Some students know from the time they are 5 years old that they want to be a pediatrician or a surgeon. But there are many of us who really don’t have a clue. The third- and fourth-year clinical rotations are intended to expose us to the various specialties, and they do, in fact, help most students narrow down their choice.
There are also numerous quizzes, tests, and scales that students can use to help them decide which specialty fits them best. Here are just a few:
1. The AAMC’s Careers in Medicine website
2. The University of Virginia’s Medical Specialty Aptitude Test (MSAT)
3. Test of Attractiveness of Medical Specialty by Temperament via Myers Longitudinal Study
Of course, if all else fails, you can use this very technical flow chart to figure out which specialty fits you best.
I am currently leaning strongly towards either emergency medicine or psychiatry. My MSAT results revealed emergency medicine as my best match, and psychiatry as my worst. The highly technical flow chart was actually great for narrowing my choices down as well. I am definitely crazy, so it confirms my hunch that emergency medicine and psychiatry are best for me!
I think what it really comes down to is letting your gut decide. Of course, that’s way easier said than done. Perhaps some of us never really decide what we want to be when we grow up!
January 06, 2009
Resolutions of a Fourth-Year Med Student
Anna Burkhead -- It’s finally 2009! This is the year that fourth-year medical students across the USA (and final year students all over the world) have been anticipating and dreading for untold amounts of time. It’s the year we get a diploma, the year we stop paying tuition and start paying income tax, the year we become doctors.
But before we get there, we have to survive the hardships and obstacles presented by the final year of medical school: the long hours… the never-ending exams… the…
Who am I kidding? The fourth year of med school rocks.
With the new year and the approaching graduation date in mind, here are my 2009 New Year’s Resolutions.
1. I will take the time to really look at the cities in which I’m interviewing for residency, as the schedule allows. Yes, I’ll be a resident at that program. But I’ll also be living in that city!
2. I will thoroughly enjoy my last “official” Spring Break.
3. I will not fall so in love with my iPhone that I forget how to use a computer. Admittedly, I did attempt for all of 30 seconds to write this entry on the iPhone, to avoid getting off the couch (again, fourth year rocks) but even with mini, stubby fingers, it was a bit daunting.
4. I will use my Step 2 CS trip to visit friends, with a minor interruption for that pesky test.

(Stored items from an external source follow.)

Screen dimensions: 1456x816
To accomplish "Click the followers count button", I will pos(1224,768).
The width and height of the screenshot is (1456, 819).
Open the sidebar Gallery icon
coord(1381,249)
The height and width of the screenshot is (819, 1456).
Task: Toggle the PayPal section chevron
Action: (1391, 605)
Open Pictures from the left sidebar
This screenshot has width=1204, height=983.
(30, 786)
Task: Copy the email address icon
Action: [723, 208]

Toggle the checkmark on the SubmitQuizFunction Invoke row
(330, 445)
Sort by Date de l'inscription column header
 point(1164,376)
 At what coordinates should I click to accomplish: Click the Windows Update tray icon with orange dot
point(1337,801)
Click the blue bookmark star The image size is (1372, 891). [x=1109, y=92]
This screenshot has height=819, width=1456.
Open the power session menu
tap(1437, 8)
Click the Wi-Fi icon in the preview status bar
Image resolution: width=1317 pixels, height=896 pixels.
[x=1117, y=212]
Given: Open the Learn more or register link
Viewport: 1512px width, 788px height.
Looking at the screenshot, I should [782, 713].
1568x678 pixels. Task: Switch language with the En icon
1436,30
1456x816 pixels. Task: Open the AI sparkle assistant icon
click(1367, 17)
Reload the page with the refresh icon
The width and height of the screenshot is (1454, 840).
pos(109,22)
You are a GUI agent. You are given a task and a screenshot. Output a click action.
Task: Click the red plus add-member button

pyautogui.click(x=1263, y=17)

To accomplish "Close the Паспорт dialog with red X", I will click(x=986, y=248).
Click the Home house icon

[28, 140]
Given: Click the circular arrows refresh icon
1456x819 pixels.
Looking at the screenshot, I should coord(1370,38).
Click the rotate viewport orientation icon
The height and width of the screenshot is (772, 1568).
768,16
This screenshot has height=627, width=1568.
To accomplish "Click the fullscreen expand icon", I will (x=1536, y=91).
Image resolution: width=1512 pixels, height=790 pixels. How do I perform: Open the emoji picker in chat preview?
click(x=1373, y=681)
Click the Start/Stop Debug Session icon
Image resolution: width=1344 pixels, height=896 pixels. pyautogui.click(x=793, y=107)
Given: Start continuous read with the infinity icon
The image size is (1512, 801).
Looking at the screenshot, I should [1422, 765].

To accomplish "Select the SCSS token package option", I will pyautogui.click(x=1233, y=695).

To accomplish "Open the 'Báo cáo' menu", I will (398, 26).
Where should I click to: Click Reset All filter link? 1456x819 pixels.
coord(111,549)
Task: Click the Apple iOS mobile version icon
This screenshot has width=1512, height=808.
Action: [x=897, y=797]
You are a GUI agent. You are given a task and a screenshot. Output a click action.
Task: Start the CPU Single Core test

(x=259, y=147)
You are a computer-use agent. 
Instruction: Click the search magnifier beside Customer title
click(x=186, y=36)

5. I will conquer my fear of airplanes -- an apparent necessity when flying somewhere practically every three days. I am tired of looking like a crazy person during the take-off!
6. I will try to attend every medical school class function between now and graduation. We’ll be scattered all over soon enough!
7. I will learn how to pack all of my interview necessities in one small (-ish) suitcase… Why is this one so hard for me?
8. I will enjoy my LAST MEDICAL STUDENT ROTATION EVER (February -- Outpatient Medicine)
Match day in 2.5 months! Graduation in T minus four months!